Collected data
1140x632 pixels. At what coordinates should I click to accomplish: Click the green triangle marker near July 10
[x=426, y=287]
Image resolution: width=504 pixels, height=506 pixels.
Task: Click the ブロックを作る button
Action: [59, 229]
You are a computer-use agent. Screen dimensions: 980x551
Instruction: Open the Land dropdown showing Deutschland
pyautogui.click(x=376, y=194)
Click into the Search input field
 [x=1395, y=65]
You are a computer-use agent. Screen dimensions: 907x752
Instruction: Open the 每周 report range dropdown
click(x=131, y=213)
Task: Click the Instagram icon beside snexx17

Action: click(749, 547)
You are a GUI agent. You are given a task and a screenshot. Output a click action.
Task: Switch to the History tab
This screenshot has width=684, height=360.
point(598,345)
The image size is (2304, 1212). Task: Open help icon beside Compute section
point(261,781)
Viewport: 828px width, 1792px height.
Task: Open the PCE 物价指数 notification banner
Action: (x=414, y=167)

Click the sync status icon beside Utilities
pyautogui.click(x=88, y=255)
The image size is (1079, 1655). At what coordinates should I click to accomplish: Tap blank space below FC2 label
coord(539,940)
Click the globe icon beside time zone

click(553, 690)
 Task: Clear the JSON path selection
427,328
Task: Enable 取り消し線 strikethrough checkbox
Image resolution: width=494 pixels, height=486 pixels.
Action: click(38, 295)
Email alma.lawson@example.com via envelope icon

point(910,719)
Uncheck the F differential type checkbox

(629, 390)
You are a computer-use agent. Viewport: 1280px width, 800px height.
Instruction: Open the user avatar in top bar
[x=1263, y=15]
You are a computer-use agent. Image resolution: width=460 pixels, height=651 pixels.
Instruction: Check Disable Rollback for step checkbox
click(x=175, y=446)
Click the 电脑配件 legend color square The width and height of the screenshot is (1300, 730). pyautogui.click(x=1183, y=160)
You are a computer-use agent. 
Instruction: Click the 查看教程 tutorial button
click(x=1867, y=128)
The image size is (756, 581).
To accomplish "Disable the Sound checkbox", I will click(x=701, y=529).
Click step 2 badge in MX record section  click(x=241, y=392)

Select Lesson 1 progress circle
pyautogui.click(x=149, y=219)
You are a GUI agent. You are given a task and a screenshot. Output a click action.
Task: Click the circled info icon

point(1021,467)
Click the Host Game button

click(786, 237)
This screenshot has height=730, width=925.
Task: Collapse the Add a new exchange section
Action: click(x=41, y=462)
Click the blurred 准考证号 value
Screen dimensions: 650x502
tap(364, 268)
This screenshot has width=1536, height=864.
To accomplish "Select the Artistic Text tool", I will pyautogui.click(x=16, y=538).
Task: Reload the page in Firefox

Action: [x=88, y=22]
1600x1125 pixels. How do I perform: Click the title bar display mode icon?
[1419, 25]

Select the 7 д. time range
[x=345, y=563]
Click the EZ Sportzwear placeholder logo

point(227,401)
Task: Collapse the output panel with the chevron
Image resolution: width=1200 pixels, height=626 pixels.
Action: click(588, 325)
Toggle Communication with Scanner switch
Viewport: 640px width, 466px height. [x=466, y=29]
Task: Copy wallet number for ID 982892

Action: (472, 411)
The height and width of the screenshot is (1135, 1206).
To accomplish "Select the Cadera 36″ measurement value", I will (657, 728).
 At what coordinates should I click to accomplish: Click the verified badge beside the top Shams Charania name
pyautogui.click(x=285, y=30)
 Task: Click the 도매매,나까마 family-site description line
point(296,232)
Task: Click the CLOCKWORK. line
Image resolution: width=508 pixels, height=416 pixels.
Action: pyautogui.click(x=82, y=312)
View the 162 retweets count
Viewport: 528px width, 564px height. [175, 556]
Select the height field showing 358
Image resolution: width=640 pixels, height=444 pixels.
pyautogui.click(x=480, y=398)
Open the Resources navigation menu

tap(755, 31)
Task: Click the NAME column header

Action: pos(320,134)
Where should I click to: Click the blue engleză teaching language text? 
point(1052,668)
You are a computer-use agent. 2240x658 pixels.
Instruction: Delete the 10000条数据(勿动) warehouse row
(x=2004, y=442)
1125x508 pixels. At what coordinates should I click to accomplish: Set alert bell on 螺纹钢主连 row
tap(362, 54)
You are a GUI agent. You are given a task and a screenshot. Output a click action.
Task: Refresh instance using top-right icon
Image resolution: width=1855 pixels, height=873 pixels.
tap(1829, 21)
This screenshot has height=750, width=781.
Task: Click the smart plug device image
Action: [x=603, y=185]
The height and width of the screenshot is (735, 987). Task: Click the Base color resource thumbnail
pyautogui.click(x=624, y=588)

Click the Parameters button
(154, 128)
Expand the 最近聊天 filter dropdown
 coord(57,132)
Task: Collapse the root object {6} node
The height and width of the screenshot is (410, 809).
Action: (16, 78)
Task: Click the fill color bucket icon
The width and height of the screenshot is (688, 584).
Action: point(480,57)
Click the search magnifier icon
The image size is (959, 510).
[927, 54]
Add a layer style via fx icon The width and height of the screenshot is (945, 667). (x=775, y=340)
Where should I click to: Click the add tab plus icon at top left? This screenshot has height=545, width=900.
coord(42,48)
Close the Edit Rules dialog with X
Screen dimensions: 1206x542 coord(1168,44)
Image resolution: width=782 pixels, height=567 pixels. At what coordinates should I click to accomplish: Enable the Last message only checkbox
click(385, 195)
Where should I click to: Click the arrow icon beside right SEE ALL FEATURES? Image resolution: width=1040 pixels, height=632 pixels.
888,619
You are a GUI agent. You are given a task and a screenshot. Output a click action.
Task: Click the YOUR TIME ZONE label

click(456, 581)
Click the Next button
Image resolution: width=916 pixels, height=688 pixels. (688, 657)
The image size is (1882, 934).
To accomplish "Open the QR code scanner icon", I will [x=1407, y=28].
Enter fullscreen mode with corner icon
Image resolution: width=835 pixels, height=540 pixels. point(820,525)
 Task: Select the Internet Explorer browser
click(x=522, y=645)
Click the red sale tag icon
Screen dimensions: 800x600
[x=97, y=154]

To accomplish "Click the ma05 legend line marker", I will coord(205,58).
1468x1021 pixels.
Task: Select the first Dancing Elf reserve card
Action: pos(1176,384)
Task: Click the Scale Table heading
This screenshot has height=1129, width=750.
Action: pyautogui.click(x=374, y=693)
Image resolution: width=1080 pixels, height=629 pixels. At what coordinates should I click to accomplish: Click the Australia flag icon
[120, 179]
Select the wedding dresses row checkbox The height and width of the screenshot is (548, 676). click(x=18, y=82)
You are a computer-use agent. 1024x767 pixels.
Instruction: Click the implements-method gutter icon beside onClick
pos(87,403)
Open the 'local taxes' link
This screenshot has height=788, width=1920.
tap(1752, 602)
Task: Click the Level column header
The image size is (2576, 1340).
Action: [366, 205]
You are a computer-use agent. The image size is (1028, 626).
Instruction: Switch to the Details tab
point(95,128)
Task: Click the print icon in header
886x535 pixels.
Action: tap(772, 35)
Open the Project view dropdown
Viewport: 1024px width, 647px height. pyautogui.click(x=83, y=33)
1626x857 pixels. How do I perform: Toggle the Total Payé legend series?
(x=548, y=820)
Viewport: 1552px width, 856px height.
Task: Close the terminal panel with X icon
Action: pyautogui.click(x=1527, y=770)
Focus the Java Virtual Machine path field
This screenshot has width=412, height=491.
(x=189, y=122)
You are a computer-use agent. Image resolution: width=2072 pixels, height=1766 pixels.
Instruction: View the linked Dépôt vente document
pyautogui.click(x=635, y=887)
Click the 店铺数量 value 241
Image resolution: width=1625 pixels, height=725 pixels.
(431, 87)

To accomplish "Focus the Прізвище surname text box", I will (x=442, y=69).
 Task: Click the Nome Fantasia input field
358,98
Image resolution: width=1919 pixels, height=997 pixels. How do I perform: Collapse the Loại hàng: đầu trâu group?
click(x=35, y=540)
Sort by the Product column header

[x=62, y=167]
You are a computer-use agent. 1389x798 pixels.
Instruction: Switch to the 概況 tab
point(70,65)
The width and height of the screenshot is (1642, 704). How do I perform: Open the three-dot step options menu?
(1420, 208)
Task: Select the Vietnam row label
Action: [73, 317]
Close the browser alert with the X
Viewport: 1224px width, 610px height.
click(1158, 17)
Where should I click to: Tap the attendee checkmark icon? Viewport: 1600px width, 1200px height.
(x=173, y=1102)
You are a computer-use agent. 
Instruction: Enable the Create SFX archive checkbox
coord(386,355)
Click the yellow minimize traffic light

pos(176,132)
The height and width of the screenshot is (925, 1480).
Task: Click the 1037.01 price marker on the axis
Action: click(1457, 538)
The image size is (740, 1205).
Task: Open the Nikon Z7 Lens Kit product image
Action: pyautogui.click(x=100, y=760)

## WORK TO BE COMPLETED
Starting with the first line of the records above, give back each line exactly until the line with "You are a computer-use agent. Screen dimensions: 980x551" has been given as well.

## ANSWER SECTION
1140x632 pixels. At what coordinates should I click to accomplish: Click the green triangle marker near July 10
[x=426, y=287]
Image resolution: width=504 pixels, height=506 pixels.
Task: Click the ブロックを作る button
Action: [59, 229]
You are a computer-use agent. Screen dimensions: 980x551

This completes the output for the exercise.